When we see symptoms that are frightening, it is time to seek therapeutic help for you and for your child. If your child is shut off and shut down, get help. Dr. Dodd suggests therapy for anxiety before you see a physician or psychiatrist because often doctors try to ‘play therapist’ using pharmaceuticals because they aren’t trained to work through the necessary dynamics, emotionally and relationally. The anxiety may be related to things your family is experiencing or has experienced so going together is a good place to start.
The reality is our children don’t live in the same world we grew up in. They face anxieties and stressors we didn’t have to experience. They need us as parents to provide a safe place for them to be seen, heard, and validated. Know yourself and know your child.
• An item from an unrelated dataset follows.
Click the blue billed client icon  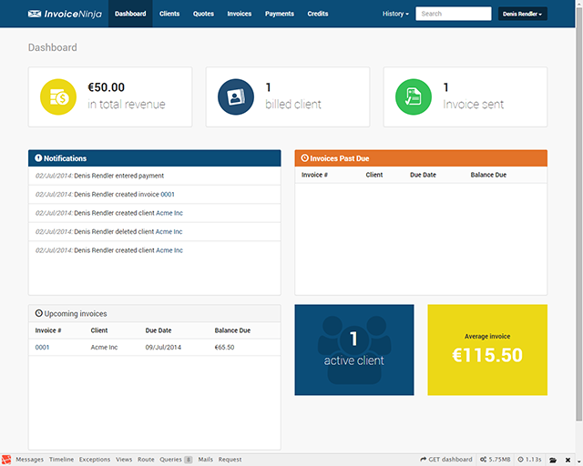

Allow them to celebrate in front of you and allow them to grieve in front of you. Listen to the voice of your own heart so you can hear their heart too. This is a great place to start with your child who may be struggling.


Every month we focus on a theme important to single parents and this month our focus is on parenting. Each week in our online Solo Parent Society groups, we talk further about our podcast topics. Single parents, we invite you to join any one of our groups, meeting 6 days a week. Check out our game nights too for casual fun and a time of sharing afterward.
As you walk the journey of single parenting, we want you to know you are not alone! Solo Parent Society’s mission is to offer encouragement and hope through our weekly groups,  our communities on Facebook and Instagram (@soloparentsociety), and our weekly podcast. Subscribe here on AccessMore or wherever you get your podcasts. You can access all of this and more using the free Solo Parent app.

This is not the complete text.